Russia has achieved a reduction in the discount for selling oil to India to $5 per barrel. Nevertheless, New Delhi has no intention of giving up Russian oil since Urals still remains the most affordable option available in the global market. Despite India's desire to reduce its dependence on Russian oil, it is likely to retain its position as the largest consumer of Russian oil.
The maintenance of Urals' competitive advantage compared to other oil grades in the Indian market was reported by "Kommersant," citing data from the analytical company Kpler.
After the European Union imposed sanctions on Russia due to the outbreak of hostilities in Ukraine, India became the primary consumer of Russian oil, receiving it on DES (delivery at the destination port) terms. The second-largest importer of Russian oil by sea remains China (including pipeline deliveries). Oil exports to China and India by sea in August amounted to 1.1 million barrels per day and 1.6 million barrels per day, respectively.

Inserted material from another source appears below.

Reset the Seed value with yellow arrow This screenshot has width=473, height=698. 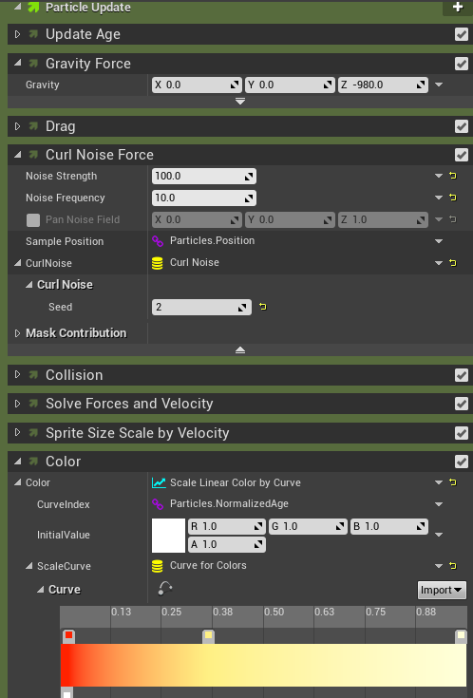[x=263, y=307]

The increase in shipments to India and China is partly due to station discounts. However, in recent months, this discount has been decreasing against the backdrop of reduced oil exports agreed upon by Russia and Saudi Arabia. At the beginning of the year, Urals' discount to Brent on CIF terms was approximately $40 per barrel, whereas currently, it is around $5.
The reduction in discounts has led Indian officials to make statements about their readiness to reduce dependence on Russian oil by replacing it with cheaper alternatives from the Middle East. However, Urals still remains the most economical option. The cheapest Saudi grade, Arab Heavy, costs about $7.5 more per barrel than Urals, Iraq's Basrah Medium is $7 more expensive, and the closest in properties, Arab Light, is $10 more expensive.